Patent Law Harmonization: What Happened?

"It is not yet the time." So concluded Ron Marchant, head of the United Kingdom Patent Office, who chaired the close of the informal meeting of the Standing Committee on the Law of Patents (SCP) in Geneva on April 12. Agreeing that they could not yet agree on a work plan, Member States put on hold the discussions on a draft Substantive Patent Law Treaty (SPLT) which had started in 2001. This report recalls the background, and explains how differences in approach have made agreement on the way forward hard to find.

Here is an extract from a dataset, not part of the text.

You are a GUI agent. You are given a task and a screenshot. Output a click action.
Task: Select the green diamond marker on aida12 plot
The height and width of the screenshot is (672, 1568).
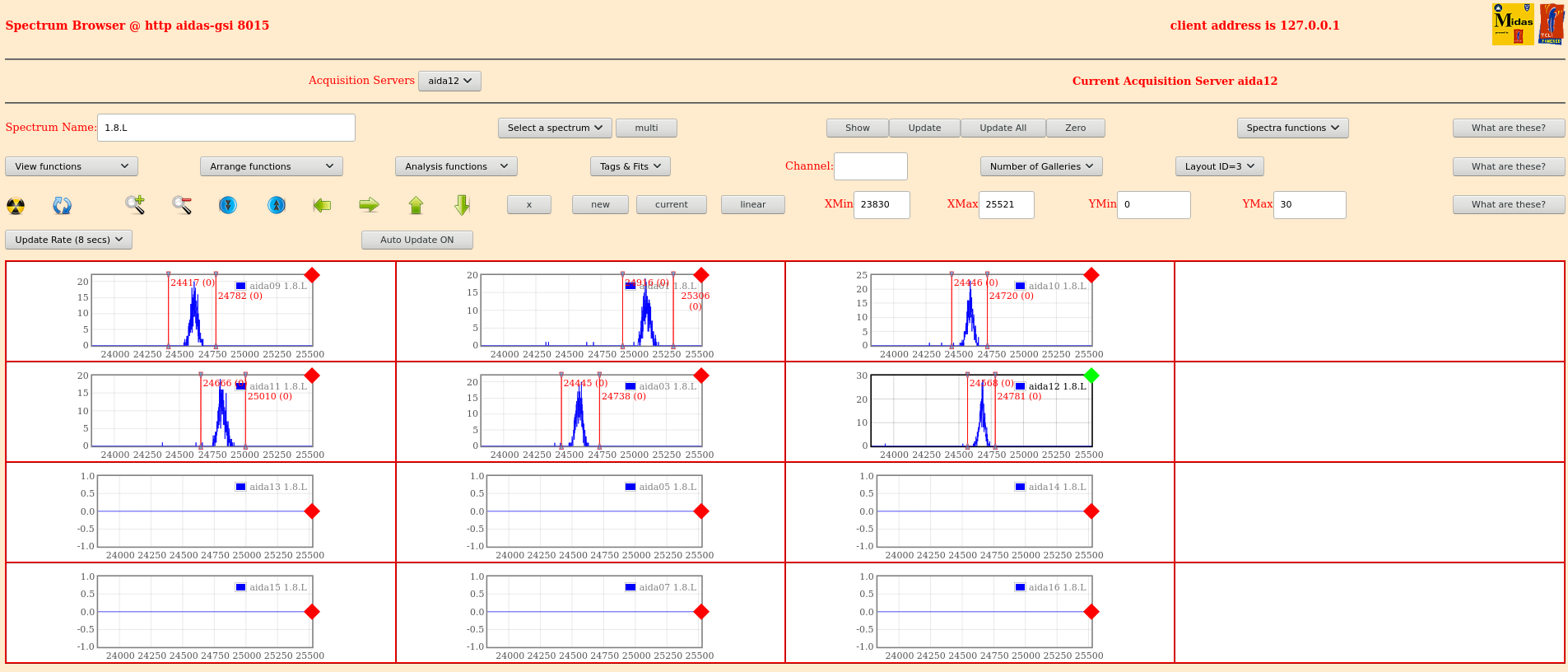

The SCP’s work on a draft SPLT text initially focused on harmonizing certain operational concepts relating to the examination of patent applications. Over the next couple of years the proposed contents of the text were progressively broadened. In the course of that process, some provisions, regarding, for example, patentable subject matter or the exceptions to patentability, raised concerns that flexibilities in national policies, recognized under current international treaties, could be eroded. Delegations also differed over proposals to include requirements to disclose in patent applications the origin of any genetic resources and traditional knowledge on which an inventions is based.

Attempts to move the discussions forward included proposals in 2004 from members of the so-called trilateral cooperation (Japan, the United States of America and the European Patent Office); a WIPO-led consultation meeting with delegations from 20 Member States and regional offices in Casablanca in February 2005; and proposals submitted by the "Friends of Development." But delegations were by now divided, broadly speaking, into two camps: those pressing to fast-track a limited number of technical issues; and those advocating an inclusive approach.

Limiting the scope

Delegations in the former camp held that it was necessary to harmonize patent examination standards among WIPO Members in order to improve patent quality, simplify procedures, reduce costs for users, and reduce duplication of work by patent offices. This was in the common interest of both developed and developing countries. To this end, they urged approval of a limited workplan for the SCP, in which the scope of the SPLT discussions would be confined to the definition of:

* prior art,

* grace period,

* novelty, and

* inventive step.

Agreement on these issues, the delegations reasoned, would...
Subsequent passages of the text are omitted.